Now we arrive at the original premise of this post.  What are the funding model implications of these two approaches?  This is actually a perennial question that many organizations struggle with.

For example, what often happens is that a particular transformation program is decomposed into multiple workstreams, and that one of those workstreams is IT.  The IT components are then added as projects into the IT portfolio during the next planning cycle.  From the perspective of the IT portfolio manager, several projects have been added to the intake process that have been classified as either high priority or as mandatory projects.  These projects may draw on the same funding sources as all of the other IT projects, but be flagged somehow as belonging to the transformation initiative.  (One might suspect this funding approach is indicative of trying to “transform on the cheap,” by simply absorbing related projects that would have been initiated anyways as part of the overall program effort.)

The alternate approach is to secure funding for the entire transformation program and to treat that as a coherent, holistic budget.  As projects are defined and moved through the approval pipeline in the context of the program, those projects represent committed funds against the program budget.  A slight variant on this model is to budget for each workstream, and then to allocate funds within each workstream as projects are identified and moved through the approval cycle.  (The latter approach representing a more agile approach for an adaptive program management model within the step change framework.)

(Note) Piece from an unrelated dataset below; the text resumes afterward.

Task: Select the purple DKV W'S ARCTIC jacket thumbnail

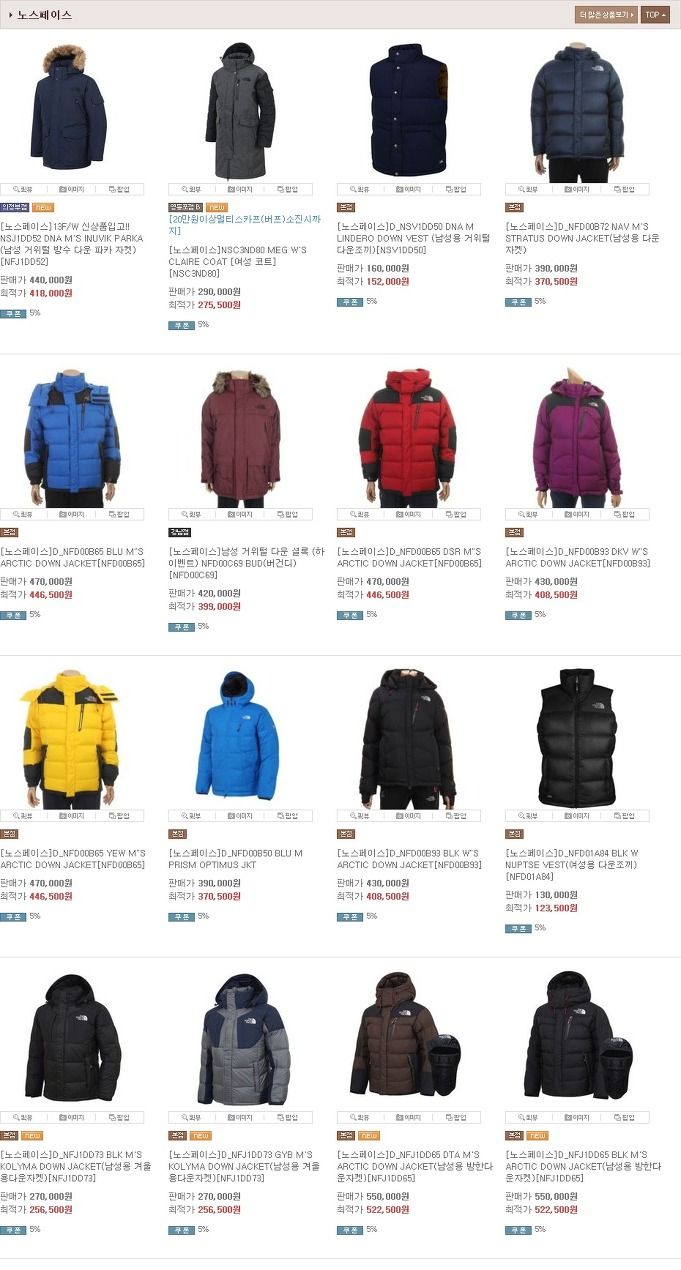Action: (577, 437)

As always, the decision for how to architect the funding model lies on control.  If the program requires firm control and visibility into progress as in the step change model, funding should be through a central program entity.  If the program is less urgent in time, and is dependent on gradually shaping the direction of the organization, a deferred funding model is probably appropriate.  That being said, the more sophisticated organizations that I work with still have a portfolio coding mechanism to flag wholly or in part how much of the investment in a particular project is supporting the transformation initiative.

Supporting Technology

The two approaches also imply a separate supporting technology architecture.  In a step change model, attention must be paid to the structuring of the work portfolio, the decomposition of the overall program into its component parts, and the required blocking and tackling for each of those parts: budgeting, scheduling (deterministic or agile), risk management, schedule integration, etc.  Each of those parts must then be mapped to the overall context of programmatic risk management and governance.  These processes require appropriate technology support, i.e. a mechanism to structure and support the overall governance of the program.

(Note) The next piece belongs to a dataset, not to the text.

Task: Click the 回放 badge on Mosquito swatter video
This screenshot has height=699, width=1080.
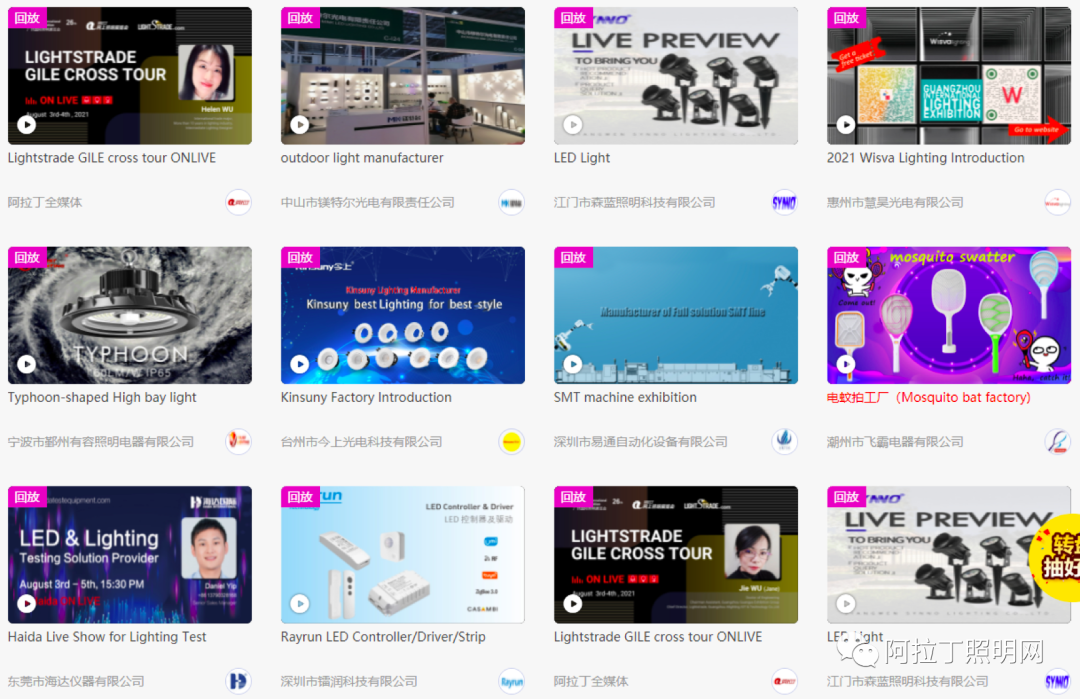Action: point(846,257)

Incremental change is typically more dependent on a federated PMO model.  Organizations usually maintain multiple planning organizations by function and/or business unit.  These organizations are responsible for selecting the appropriate mix of projects for the organization – and in turn, their specific spending authority is subject to a number of factors such as how nimble the organization needs to be, economic factors, etc. (see an older discussion here).  The critical consideration here is that to support the overall needs of the long term incremental change, leadership needs a way of influencing the behavior of the specific units within the organization, and that is most often performed through pulling the levers of the project selection mechanism.  Hence, if each unit within the organization has a centralized function to perform portfolio planning, and the factors that impact the planning are capable of being influenced from the central organization, the entire ship may be steered in an appropriate direction.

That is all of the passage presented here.